It is difficult to overstate the importance of iteration in programming—the process performing an operation on each element of a list. I would rank only variable assignment, functions calling, and branching as more important. Unlike the if statement, which is essentially the same in every language, the semantics of the for loop varies across languages. Mainly for my own future reference, this post compares the various styles of iteration that I have come across. The examples are in pseudo code which is the only way to write so many different iteration styles under similar syntax. Each of the examples is trying to do the same thing: print out each element of a list called list.

There are several features that I am looking for. Most techniques are missing one or more of these.

  1. Type safety.
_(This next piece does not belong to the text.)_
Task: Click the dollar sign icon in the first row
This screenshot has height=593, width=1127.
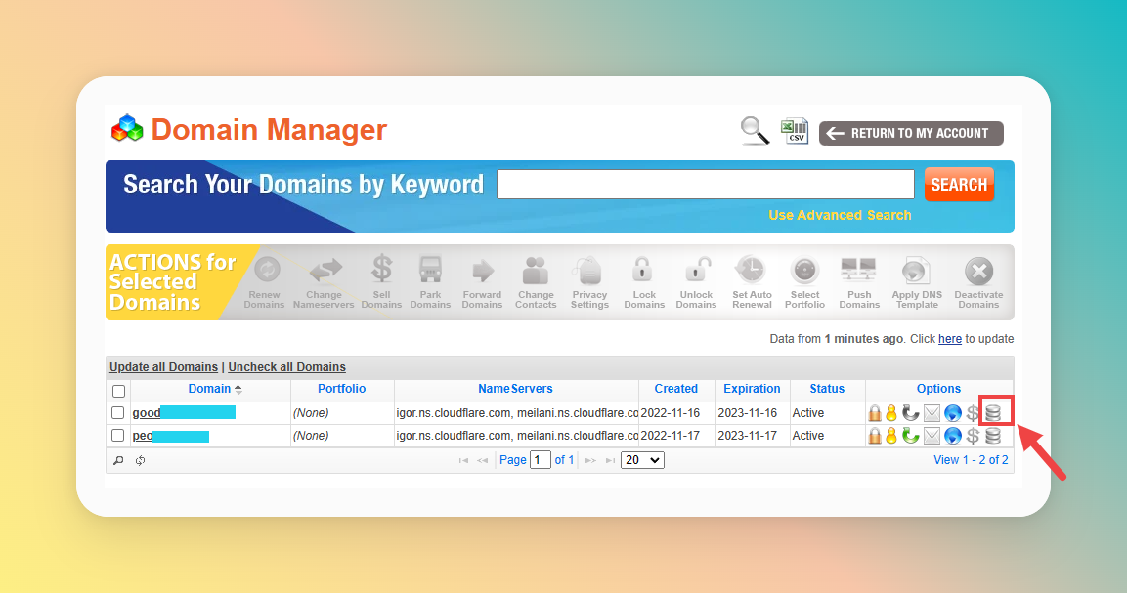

There is no way to get an exception in code that passes a static type checker.
  2. Immutability. Both using and creating iterators should be possible without resorting to mutable state.
  3. Generality. Arbitrary elements can be considered
  4. Utility. Arbitrary collections can be iterated
  5. Controlability. Arbitrary things can be done with the elements

Indexing

This is an ancient form of iteration. It is also closest to the metal—that is, how computers actually do this sort of thing. Each iteration requires one comparison and one increment. Getting the next element and then checking to see if it is valid will be a recurring theme of iteration.
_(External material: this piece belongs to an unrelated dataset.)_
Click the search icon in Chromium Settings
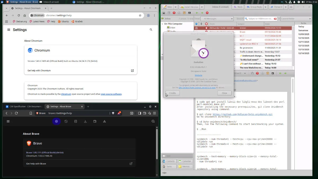Screen dimensions: 318x179 tap(151, 30)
Its simplicity is really the only thing going for it. It has more boilerplate than a steam locomotive. And it is easy to get wrong in a way that will pass the type checker. For example, don’t mix up  i < list.count  and  i &lt;= list.count! It depends on whether or not your language is 0-indexed or 1-indexed. You also cannot iterate over anything whose size is not (cheaply) known beforehand. For example, you cannot iterator over the lines of a file this way.

This method succeeds on #3 Generality, but fails on all other counts. It is the only method mentioned here that fails on #4 Utility.

Throwing Iterators

This is the first of many styles that use the syntax for (element in list). Here, list can any object that implements the Iterable interface. The Iterable interface has a single method iterator, which returns an instance of Iterator, a mutable object with a method next. What next does exactly is the difference between throwing, sentinel, option, and peeking iterators. In every case, the for loop calls next repeatedly, getting a different element of the list in turn, until the iterator is exhausted and something special happens.

Once there are no elements left in a throwing iterator, the next call to next throws a StopIteration exception. The for loop catches this exception and exits the iteration.

From a purity standpoint, it is rather unsanitary to be using exceptions to handle something that is not only unexceptional, but a mandatory consequence of iteration. Python uses this technique and recently had to change some things because of the fact that exceptions can be throw anywhere, which leads to weird behavior like loops quietly terminating when an errant exception is thrown. This also seems like it would be the most difficult to optimize because exceptions interrupt the normal flow of the program.

This style succeeds on #3 Generality, #4 Utility, and #5 Controlability. It fails on #1 Type-safety and #2 Immutability.

Peeking Iterators

A peeking iterator also throws an exception when next is called, but that is not how one is supposed to use a peeking iterator. It has a second method has_next, which returns true if next will return an element and false if the iterator is exhausted.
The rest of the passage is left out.